Nous avons reçu en hospitalisation Mme S., 102 ans, pour un bilan de douleurs rachidiennes invalidantes. La patiente avait peu d’antécédents pour son âge : une insuffisance rénale chronique stade 3, une arthrose diffuse et une notion de masse ovarienne kystique depuis plusieurs années. Elle était encore indépendante (ADL 6/6) et autonome pour le ménage et téléphoner (IADL 2/8). L’examen initial était sans particularité hormis un abdomen tendu et ballonné (« depuis plusieurs années », d’après la patiente) et les douleurs mécaniques lombaires justifiant l’hospitalisation. Les explorations radiologiques ont permis de mettre en évidence des tassements vertébraux d’origine ostéoporotique. Il n’y avait pas d’argument pour une cause secondaire (myélome, notamment). Des antalgiques de paliers 1 et 3 ont été prescrits, avec une efficacité modérée conduisant à poursuivre le bilan, la patiente se plaignant également de sa hanche. En interrogeant à nouveau la patiente, celle-ci a affirmé avoir un abdomen « gonflé depuis toujours, comme si elle portait un enfant ». Un scanner a finalement été réalisé objectivant une masse pelvienne de contenu essentiellement hydrique avec de multiples calcifications centrales et périphériques, de topographie pelvienne médiane vraisemblablement utérine (Fig. 1 et 2).

 

Quel est votre diagnostic ?

A. Fibrome calcifié
B. Tuberculose utérine
C. Cancer de l’utérus
D. Lithopédion

 

FIGURE 1 – Scanner abdomino-pelvien non injecté en coupe axiale : masse pelvienne de contenu essentiellement hydrique avec de multiples calcifications centrales et périphériques, de topographie pelvienne médiane utérine.

 

Il s’agit d’une grossesse extra-utérine ancienne calcifiée (réponse D : lithopédion). Le mot est issu du grec lithos (la pierre) et paidos (l’enfant) ce qui signifie littéralement « enfant de pierre ». Il en existe trois sortes :le lithopédion à proprement parler (calcifications fœtales), le lithokeliphos (membranes calcifiées) et le lithokeliphopédion (membranes et fœtus calcifiés).
Une conjonction de plusieurs facteurs est nécessaire pour arriver à ce diagnostic : une grossesse extra-utérine (GEU), un non-diagnostic, le décès fœtal, puis sa calcification. Ce diagnostic est rare (1-2 % des grossesses ectopiques) et est fait chez des femmes de tout âge (23 à 100 ans).
Il peut être asymptomatique ou alors se manifester de diverses manières : pesanteur abdominale, signe de compression des voies urinaires, etc.

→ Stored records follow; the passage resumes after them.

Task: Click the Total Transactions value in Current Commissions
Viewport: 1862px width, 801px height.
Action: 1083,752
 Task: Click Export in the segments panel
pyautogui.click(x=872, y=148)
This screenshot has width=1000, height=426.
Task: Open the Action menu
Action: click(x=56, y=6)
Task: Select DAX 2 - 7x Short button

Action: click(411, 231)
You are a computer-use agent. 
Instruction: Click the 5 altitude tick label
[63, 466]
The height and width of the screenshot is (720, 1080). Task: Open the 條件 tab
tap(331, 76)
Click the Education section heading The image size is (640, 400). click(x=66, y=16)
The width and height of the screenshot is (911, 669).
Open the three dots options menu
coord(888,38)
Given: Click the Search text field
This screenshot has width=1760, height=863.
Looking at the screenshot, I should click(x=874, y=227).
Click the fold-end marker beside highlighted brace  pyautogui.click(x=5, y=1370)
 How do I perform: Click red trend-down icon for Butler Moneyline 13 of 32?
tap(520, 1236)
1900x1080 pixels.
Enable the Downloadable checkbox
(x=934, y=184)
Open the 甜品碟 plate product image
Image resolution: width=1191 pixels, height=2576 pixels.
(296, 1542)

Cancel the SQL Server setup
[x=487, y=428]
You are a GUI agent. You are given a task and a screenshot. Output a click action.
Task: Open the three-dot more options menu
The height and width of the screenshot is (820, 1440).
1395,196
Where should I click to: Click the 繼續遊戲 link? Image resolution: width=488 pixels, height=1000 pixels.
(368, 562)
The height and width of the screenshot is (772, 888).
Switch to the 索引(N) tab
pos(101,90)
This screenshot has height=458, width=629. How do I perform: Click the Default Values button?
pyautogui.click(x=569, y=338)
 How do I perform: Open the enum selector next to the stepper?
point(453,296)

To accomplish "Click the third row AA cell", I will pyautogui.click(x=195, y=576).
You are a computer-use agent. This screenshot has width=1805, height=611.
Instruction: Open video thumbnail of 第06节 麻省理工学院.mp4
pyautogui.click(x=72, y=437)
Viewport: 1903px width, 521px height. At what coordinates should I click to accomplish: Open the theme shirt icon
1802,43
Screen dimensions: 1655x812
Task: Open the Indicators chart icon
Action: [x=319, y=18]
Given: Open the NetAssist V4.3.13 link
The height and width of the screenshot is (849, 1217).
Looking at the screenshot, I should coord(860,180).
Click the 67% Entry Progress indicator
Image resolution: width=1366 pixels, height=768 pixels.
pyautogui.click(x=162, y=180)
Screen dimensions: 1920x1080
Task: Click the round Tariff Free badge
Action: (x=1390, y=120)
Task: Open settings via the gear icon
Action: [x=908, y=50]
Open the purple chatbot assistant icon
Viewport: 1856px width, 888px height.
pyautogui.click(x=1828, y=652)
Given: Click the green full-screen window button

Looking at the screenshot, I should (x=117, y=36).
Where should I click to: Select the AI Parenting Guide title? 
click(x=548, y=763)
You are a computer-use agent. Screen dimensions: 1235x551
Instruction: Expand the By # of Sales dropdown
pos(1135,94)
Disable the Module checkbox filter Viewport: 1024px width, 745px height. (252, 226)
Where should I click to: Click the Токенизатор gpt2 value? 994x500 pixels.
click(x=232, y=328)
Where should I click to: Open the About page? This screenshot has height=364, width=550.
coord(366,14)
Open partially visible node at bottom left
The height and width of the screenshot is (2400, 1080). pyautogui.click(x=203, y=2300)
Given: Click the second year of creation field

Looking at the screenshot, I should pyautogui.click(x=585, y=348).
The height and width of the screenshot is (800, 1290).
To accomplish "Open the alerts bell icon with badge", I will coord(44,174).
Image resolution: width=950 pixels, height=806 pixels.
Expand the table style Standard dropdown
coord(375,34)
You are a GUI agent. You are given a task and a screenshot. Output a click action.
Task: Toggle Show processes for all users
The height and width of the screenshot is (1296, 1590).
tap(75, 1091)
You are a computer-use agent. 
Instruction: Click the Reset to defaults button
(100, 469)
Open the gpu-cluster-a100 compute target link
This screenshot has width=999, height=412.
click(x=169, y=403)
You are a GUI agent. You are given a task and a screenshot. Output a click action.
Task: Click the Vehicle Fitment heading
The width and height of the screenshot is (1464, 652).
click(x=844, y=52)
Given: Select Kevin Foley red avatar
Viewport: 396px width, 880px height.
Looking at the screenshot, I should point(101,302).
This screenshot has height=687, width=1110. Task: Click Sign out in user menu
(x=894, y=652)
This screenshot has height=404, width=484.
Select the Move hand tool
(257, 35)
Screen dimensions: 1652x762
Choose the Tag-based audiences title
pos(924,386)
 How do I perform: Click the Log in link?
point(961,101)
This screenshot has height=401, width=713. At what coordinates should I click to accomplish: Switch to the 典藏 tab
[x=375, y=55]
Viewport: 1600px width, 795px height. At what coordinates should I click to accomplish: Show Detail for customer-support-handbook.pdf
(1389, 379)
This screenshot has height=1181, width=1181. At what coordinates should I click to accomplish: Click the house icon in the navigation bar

La prise en charge est en général chirurgicale, toutefois elle se discute chez le sujet âgé surtout quand le lithopédion est asymptomatique. L’atypie de notre cas est liée à l’âge de la patiente au moment du diagnostic. Du fait de son âge et de la symptomatologie à bas bruit, il n’y a donc pas eu de chirurgie chez notre patiente. 

 

L’auteur déclare ne pas avoir de liens d’intérêt.

 

Figure 2 – Scanner abdomino-pelvien non injecté en coupe frontale : masse pelvienne de contenu essentiellement hydrique avec de multiples calcifications centrales et périphériques, de topographie pelvienne médiane utérine.